# Gemini Adapter Reference

## Package

```
@tanstack/ai-gemini
```

## Adapter Factories

| Factory           | Type      | Description                   |
| ----------------- | --------- | ----------------------------- |
| `geminiText`      | Text/Chat | Chat completions              |
| `geminiImage`     | Image     | Image generation (Imagen)     |
| `geminiSpeech`    | TTS       | Text-to-speech (experimental) |
| `geminiSummarize` | Summarize | Text summarization            |

## Import

```typescript
import { geminiText } from '@tanstack/ai-gemini'
import { geminiImage } from '@tanstack/ai-gemini'
```

## Key Chat Models

| Model                           | Max Input | Max Output | Notes                        |
| ------------------------------- | --------- | ---------- | ---------------------------- |
| `gemini-3.1-pro-preview`        | 1M        | 65K        | Latest flagship, thinking    |
| `gemini-3-pro-preview`          | 1M        | 65K        | Previous flagship            |
| `gemini-3-flash-preview`        | 1M        | 65K        | Fast, thinking, multimodal   |
| `gemini-3.1-flash-lite-preview` | 1M        | 65K        | Budget, still capable        |
| `gemini-2.5-pro`                | 1M        | 65K        | Stable release, all features |
| `gemini-2.5-flash`              | 1M        | 65K        | Fast stable release          |

All Gemini text models accept `text`, `image`, `audio`, `video`, and `document` input.

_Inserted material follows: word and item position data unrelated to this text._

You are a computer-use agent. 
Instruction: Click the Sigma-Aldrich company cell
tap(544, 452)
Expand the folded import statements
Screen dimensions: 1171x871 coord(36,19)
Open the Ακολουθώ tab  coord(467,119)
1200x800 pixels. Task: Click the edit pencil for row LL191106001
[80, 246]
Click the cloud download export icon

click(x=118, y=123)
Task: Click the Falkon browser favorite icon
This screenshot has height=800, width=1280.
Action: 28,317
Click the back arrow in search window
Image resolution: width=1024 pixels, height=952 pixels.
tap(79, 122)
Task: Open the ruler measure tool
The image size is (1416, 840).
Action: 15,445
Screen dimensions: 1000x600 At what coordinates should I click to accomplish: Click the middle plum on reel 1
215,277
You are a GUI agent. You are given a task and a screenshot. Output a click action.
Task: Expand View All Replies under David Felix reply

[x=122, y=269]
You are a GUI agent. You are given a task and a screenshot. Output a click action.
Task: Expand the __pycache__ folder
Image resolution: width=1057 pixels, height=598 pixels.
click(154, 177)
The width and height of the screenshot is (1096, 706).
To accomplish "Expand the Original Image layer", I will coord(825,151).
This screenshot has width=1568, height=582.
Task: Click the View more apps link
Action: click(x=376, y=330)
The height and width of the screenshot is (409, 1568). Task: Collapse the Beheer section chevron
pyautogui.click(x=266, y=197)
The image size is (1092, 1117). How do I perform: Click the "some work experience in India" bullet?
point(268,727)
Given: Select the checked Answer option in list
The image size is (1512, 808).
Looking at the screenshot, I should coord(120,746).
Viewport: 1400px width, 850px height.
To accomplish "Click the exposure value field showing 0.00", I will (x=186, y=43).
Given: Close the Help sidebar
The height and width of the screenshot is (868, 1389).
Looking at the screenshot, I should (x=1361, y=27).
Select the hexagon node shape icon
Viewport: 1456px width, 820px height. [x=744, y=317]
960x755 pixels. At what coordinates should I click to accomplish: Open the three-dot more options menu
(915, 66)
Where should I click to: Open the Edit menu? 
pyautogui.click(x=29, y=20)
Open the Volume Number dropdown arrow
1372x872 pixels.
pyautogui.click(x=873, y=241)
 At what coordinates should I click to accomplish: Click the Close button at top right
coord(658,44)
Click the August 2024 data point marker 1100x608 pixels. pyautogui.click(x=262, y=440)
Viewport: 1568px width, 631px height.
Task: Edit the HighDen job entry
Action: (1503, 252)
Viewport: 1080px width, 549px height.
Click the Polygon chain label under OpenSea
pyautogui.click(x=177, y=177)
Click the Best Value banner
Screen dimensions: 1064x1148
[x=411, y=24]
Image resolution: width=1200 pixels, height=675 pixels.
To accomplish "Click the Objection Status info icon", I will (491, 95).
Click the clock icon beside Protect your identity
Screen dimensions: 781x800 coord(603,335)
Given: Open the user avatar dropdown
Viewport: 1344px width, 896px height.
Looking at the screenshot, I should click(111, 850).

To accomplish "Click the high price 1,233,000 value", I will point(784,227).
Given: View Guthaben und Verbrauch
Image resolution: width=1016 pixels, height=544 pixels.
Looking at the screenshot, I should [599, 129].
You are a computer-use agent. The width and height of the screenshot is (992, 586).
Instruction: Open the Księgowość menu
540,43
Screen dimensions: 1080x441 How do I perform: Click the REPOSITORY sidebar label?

## Provider-Specific modelOptions

```typescript
chat({
  adapter: geminiText('gemini-2.5-pro'),
  messages,
  modelOptions: {
    // Thinking (budget-based)
    thinkingConfig: {
      includeThoughts: true,
      thinkingBudget: 4096,
    },
    // Thinking (level-based, advanced models)
    thinkingConfig: {
      thinkingLevel: 'THINKING_LEVEL_HIGH',
    },
    // Safety settings
    safetySettings: [
      {
        category: 'HARM_CATEGORY_HATE_SPEECH',
        threshold: 'BLOCK_MEDIUM_AND_ABOVE',
      },
    ],
    // Tool config
    toolConfig: {
      /* ToolConfig */
    },
    // Structured output
    responseMimeType: 'application/json',
    responseSchema: {
      /* Schema */
    },
    // Cached content
    cachedContent: 'cachedContents/abc123',
    // Response modalities
    responseModalities: ['TEXT'],
    // Sampling
    topK: 40,
    seed: 42,
    presencePenalty: 0.5,
    frequencyPenalty: 0.5,
    candidateCount: 1,
    stopSequences: ['END'],
  },
})
```

## Environment Variable

```
GOOGLE_API_KEY  (preferred)
GEMINI_API_KEY  (also accepted)
```

The adapter checks `GOOGLE_API_KEY` first, then falls back to `GEMINI_API_KEY`.
Note: `GOOGLE_GENAI_API_KEY` does NOT work.

## Gotchas

- All Gemini models are multimodal (text, image, audio, video, document input).
- Image generation models (`gemini-3-pro-image-preview`, etc.) have smaller
  input limits (65K tokens) compared to text models (1M tokens).
- `thinkingConfig.thinkingLevel` (level-based) and `thinkingConfig.thinkingBudget`
  (budget-based) serve different models. Check which your model supports.
- `cachedContent` must follow the format `cachedContents/{id}`.